We're looking at the uplink statistics. We've configured several of the hops on the Internet path, and it looks like we're seeing consistent latency, but up to 1-5% packet loss on the uplink polling stats. That loss is coming from the first hop across the LTE network. Loading on the uplink is 1.5 to 4.5M down, and we're seeing the packet loss at both low and high utilization.
It could be that we're just having high packet loss on the LTE network, and there's nothing we can do about it. I'm wondering though if we can improve performance with traffic shaping. The NOC people have been setting traffic shaping policies, but I don't think they've been doing it correctly. I don't really understand what the Meraki is actually doing either.
I want traffic shaping, not policing. First we have the uplink configuration. Is that policing or shaping? If it's shaping, then I don't need anything else. Then we have the global bandwidth limit. If I have the WAN 1 limit set, do I need the global bandwidth limit?

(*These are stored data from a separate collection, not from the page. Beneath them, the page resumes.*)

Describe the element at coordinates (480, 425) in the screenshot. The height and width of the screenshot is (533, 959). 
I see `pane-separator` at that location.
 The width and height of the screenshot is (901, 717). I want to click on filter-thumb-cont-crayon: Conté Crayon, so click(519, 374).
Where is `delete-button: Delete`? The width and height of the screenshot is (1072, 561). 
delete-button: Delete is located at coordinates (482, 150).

If the WAN 1 and global bandwidth are not shaping, I presume I would set a traffic shaping rule for the IPSec traffic. The ops guys have been doing all three, 5M down 2.5M up on both WAN1 and the global bandwidth limit. Only all the traffic is IPSec, and last I looked, they had also set a rule on the IPSec traffic to 1M down, .5M up. Don't know why they would have done that. They had a 5M limit on WAN1 and 5M global limit down, and a 1M traffic shaping rule for IPSec. Total traffic was getting capped at 2.5M down. I don't get that. Where did that 2.5M limit come from? It seems like I'm not understanding something.

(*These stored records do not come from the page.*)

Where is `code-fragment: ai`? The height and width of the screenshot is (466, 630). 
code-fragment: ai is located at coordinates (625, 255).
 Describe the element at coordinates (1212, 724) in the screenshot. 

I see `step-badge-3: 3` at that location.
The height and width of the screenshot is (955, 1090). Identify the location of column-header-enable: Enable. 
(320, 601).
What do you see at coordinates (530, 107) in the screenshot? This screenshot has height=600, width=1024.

Here's the config as it sits right now with global bandwidth set, but no traffic shaping rule:
Sometimes people calculate traffic shapping slightly differently (for example, some systems only count the payload others count the header+payload).
Perhaps try loweing your numbers slightly on WAN1 and see if that makes any difference.
Is there any chance you are simply generating a lot more load for short periods of time and the traffic is being correctly dumped? Traffic shapping can only buffer the traffic for so long before dumping it.
Also note that IPSec does not always respond that well to traffic shapping. It has something called a "replay window". If packets get reordered by something (such as some smaller packets get sent before some larger packets) and the re-ordering is greater than the replay window the whole VPN will oftten tear down and then rebuild.
Also if your cellular provider is using carrier grade NAT and the UDP sessions are torn down after a fixed period of time you'll see constant VPN rebuilds happening, each time causing traffic loss. If your cellualr provider gives you public IP addresses with no firewalling you tend to have less issue (this is often done by selecting a specific APN).